_EXERCISE SET_
• A. Reproduce verbatim the portion of the passage about the cartoon starting with "I've seen this" and going on through "almost exactly that.".
• B. Resume the passage about the cartoon, writing onward from its final sentence.

_PAGE TEXT_
══════

I still don't think the cartoon is crap. :) I don't think it's saying people should feel guilty or defeated, but that they do feel guilty and defeated. They try to do good and but there's always a faction for whom it's never good enough.

You're reading the strip and continuing to argue with Punky Girl where Girl didn't. You've picked up Girl's argument that "It's better than doing nothing," which I think is the point of the cartoon. Punky Girl's argument IS a crap argument but people make it anyway.

Using your example of organic products showing up in "downscale" grocery stores: people in a couple of foodie message boards I follow were talking happily about how available and affordable Safeway has made a wide variety of organic products through their "O Organics" brand. A second group came in to bash those people for supporting "corporate organics" instead of the small indy organic visionaries who blazed the way and made it possible for Safeway to come in and undercut them with cheaper, mass-produced organics.

Who is right? How many average people who took a couple of tentative steps into organic products were hit with that bullshit and threw their hands up and went back to buying what they'd grown up buying?

I've seen this oblivious attitude at Kate's school, where the privileged group comes to the PTA meeting to rant about the foods offered at to the kids at lunch and stumps for an organic salad bar to be installed so the hippie kids can live up to their organic, vegan ideals, never even considering the people who are there thinking "Hell, I thought ravioli and corn was a pretty good meal. My kids *ate* today, but I guess that's not good enough." I'm not projecting on this, I talked to a parent who said almost exactly that.

══════

_SUPPLIED MATERIAL_
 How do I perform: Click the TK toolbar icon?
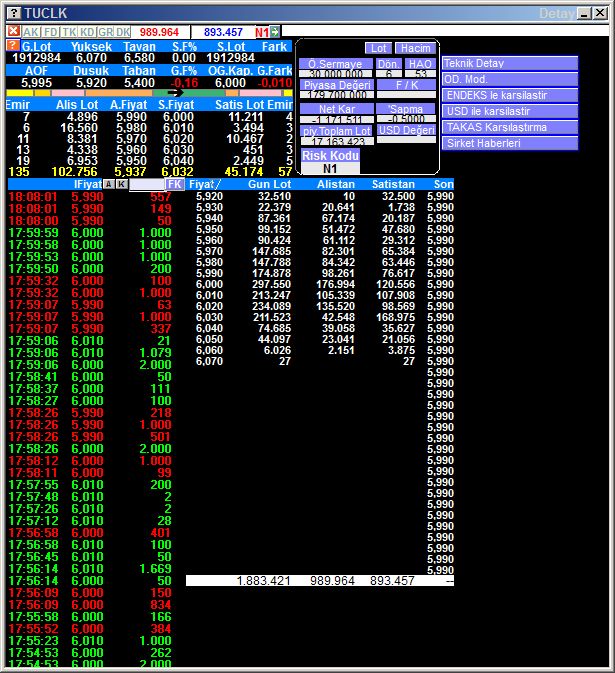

══════

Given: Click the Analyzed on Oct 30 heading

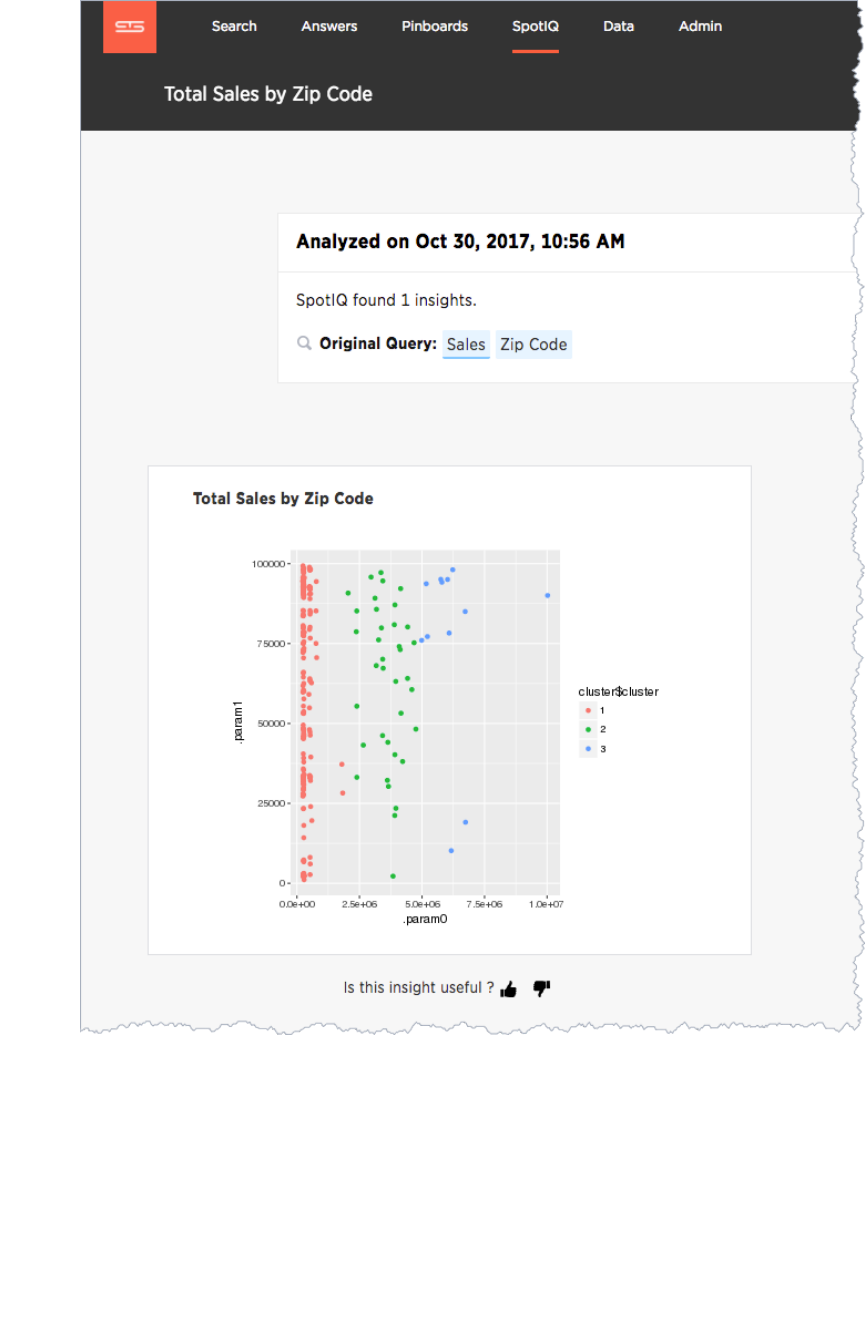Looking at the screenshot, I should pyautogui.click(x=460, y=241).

══════

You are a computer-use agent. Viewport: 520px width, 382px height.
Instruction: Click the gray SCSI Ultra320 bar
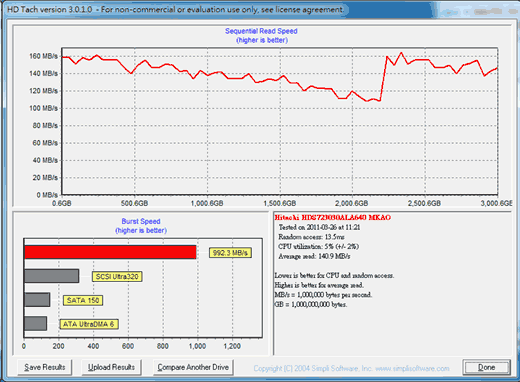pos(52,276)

══════

_ANSWERS BY TASK_
• A.
I've seen this oblivious attitude at Kate's school, where the privileged group comes to the PTA meeting to rant about the foods offered at to the kids at lunch and stumps for an organic salad bar to be installed so the hippie kids can live up to their organic, vegan ideals, never even considering the people who are there thinking "Hell, I thought ravioli and corn was a pretty good meal. My kids *ate* today, but I guess that's not good enough." I'm not projecting on this, I talked to a parent who said almost exactly that.

• B.
 
 
Blogger john Says:

It's entirely true that there is an unending spiral of holier-than-thouness in any crusade, and a bubble mentality emerges wherein non-adherents are ignored or misunderstood. I wouldn't wish the higher costs of ethical food on anyone who can't afford it.

The "big organic" slam some people have is infuriating. We're trying to transform an entire way of life and the idea we can do it without industrial-scale efficiencies is ludicrous. A revolution in situ is the best pragmatic outcome I could hope for, and as unfortunate as it sounds, that almost certainly means a continued role for the Cargills of the world.

As for the cartoon, having never read that strip before, I'll take your explanation and withdraw my pettier complaints. :)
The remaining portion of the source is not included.